BACKGROUND: Regular infant carrying might be a contributing factor for the development and progression of low back and pelvic girdle pain in mothers after childbirth. However, the neuromechanical adaptations of the spine due to different sling-based carrying techniques are not sufficiently well understood in order to provide evidence-based carrying recommendations. RESEARCH QUESTION: What are the immediate effects of different sling-based infant carrying techniques on trunk neuromechanics?

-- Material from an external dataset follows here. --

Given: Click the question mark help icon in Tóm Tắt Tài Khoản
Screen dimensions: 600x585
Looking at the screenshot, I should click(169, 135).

METHODS: Using a Vicon motion capture and a wireless surface electromyography system, three-dimensional pelvis and spinal kinematics as well as activation patterns of eight trunk muscles were derived from fifteen healthy young women during upright standing and level walking without carrying a load and while carrying a 6 kg-dummy with a sling in front and on either side. Data were analyzed using Statistical Parametric Mapping, allowing group comparisons of discrete parameters (standing) as well as continuous data (walking). To distinguish between clinically relevant and clinically not relevant kinematic findings, statistically significant differences were only considered in case of ≥5°. RESULTS: Compared to unloaded walking, carrying the dummy in front was mainly associated with increased lumbar lordosis (standing: (Δ8.8°, p = 0.006; walking: (Δ ≥ 8.2°, 1-100% of gait cycle [%GC], p < 0.001). When carrying the dummy on the preferred side, increased thoracic kyphosis (standing: ≥6.4°, p ≤ 0.003; walking: Δ ≥ 5.6°, 1-100%GC, p < 0.001) and axial rotation towards the ipsilateral side (standing: Δ5.3°, p = 0.003; walking: Δ ≥ 5.0°, 46-58%GC, p = 0.002) were observed. All three conditions entailed increased paraspinal muscle activity during walking, although only unilaterally in side carrying (lumbar, preferred condition: Δ ≥ 13.2%maxMVIC, 49-57%GC, p < 0.001; thoracic, non-preferred condition: Δ ≥ 5.3%maxMVIC, 47-58%GC, p < 0.001). SIGNIFICANCE: Carrying an infant alternating on both sides using a sling could be advantageous for preventing musculoskeletal pain resulting from excessive lumbar hyperextension and paraspinal muscle hyperactivation in women after childbirth.